DIRECTIONS - Quote, without any change, the line that contains "Where should I click to: Click" and all lines that follow it to the end of the data below.

DATA SUPPLIED -
┌──

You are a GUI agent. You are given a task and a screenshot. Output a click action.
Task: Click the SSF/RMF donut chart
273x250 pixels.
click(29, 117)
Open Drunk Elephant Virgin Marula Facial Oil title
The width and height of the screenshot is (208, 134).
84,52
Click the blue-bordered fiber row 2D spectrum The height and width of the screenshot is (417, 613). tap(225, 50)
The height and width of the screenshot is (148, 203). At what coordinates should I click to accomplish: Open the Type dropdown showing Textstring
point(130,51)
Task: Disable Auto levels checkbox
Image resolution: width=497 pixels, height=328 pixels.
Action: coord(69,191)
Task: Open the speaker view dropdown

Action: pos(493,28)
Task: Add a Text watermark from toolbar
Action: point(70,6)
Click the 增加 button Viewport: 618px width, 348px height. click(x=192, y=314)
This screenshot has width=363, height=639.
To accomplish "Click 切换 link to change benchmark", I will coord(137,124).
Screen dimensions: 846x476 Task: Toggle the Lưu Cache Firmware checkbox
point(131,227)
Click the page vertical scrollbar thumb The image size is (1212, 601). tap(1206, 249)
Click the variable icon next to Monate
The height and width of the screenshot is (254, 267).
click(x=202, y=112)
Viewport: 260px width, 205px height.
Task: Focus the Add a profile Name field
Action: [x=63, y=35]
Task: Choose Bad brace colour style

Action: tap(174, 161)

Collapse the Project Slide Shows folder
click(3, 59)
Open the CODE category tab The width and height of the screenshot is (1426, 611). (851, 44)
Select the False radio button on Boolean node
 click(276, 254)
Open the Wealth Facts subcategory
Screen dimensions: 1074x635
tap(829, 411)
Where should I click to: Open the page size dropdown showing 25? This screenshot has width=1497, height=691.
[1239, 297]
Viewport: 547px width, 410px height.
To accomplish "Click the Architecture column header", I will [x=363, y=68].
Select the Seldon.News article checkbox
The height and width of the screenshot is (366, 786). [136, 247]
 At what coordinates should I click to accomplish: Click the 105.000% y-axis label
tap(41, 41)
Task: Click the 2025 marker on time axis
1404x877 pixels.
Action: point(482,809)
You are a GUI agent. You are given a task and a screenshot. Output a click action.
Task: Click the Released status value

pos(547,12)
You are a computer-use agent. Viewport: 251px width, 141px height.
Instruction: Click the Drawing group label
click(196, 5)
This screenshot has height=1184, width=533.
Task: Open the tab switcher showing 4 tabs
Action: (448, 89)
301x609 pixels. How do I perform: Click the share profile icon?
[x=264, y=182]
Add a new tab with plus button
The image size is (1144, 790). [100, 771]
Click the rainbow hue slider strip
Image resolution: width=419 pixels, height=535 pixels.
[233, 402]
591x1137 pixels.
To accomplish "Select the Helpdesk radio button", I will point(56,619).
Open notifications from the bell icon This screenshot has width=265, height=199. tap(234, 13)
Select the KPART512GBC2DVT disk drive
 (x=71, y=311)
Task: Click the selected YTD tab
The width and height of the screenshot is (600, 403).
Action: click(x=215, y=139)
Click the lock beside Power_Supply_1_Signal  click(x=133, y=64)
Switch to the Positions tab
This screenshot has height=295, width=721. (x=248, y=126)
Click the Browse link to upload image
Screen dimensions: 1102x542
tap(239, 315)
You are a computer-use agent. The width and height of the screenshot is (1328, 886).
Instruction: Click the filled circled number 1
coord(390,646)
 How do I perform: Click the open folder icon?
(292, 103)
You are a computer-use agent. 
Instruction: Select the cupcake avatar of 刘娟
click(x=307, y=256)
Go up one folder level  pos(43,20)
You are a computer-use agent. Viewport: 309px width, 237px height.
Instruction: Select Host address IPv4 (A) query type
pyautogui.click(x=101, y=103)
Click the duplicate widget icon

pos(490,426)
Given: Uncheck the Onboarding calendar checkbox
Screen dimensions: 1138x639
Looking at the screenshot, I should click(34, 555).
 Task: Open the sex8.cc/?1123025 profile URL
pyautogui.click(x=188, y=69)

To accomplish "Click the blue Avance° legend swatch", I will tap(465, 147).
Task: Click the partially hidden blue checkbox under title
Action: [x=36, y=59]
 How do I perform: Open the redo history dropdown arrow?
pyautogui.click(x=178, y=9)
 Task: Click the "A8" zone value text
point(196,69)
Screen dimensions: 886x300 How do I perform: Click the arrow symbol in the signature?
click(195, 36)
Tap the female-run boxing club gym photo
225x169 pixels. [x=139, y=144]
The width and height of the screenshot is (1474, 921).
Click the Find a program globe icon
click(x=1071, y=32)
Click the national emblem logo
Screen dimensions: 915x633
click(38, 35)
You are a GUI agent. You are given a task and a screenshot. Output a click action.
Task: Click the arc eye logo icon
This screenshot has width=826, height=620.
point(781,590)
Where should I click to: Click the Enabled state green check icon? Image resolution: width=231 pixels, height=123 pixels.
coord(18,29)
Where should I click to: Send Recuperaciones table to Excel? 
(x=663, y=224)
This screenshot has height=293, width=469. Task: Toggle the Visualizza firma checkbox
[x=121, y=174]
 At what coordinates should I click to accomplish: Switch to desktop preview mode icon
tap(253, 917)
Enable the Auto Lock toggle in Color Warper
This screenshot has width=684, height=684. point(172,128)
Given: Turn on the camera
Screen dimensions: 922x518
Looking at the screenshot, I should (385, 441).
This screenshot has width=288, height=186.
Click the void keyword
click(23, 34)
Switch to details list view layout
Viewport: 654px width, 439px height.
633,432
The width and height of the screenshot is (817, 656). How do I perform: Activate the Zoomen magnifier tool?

└──

REPLY -
Where should I click to: Click the Enabled state green check icon? Image resolution: width=231 pixels, height=123 pixels.
coord(18,29)
Where should I click to: Send Recuperaciones table to Excel? 
(x=663, y=224)
This screenshot has height=293, width=469. Task: Toggle the Visualizza firma checkbox
[x=121, y=174]
 At what coordinates should I click to accomplish: Switch to desktop preview mode icon
tap(253, 917)
Enable the Auto Lock toggle in Color Warper
This screenshot has width=684, height=684. point(172,128)
Given: Turn on the camera
Screen dimensions: 922x518
Looking at the screenshot, I should (385, 441).
This screenshot has width=288, height=186.
Click the void keyword
click(23, 34)
Switch to details list view layout
Viewport: 654px width, 439px height.
633,432
The width and height of the screenshot is (817, 656). How do I perform: Activate the Zoomen magnifier tool?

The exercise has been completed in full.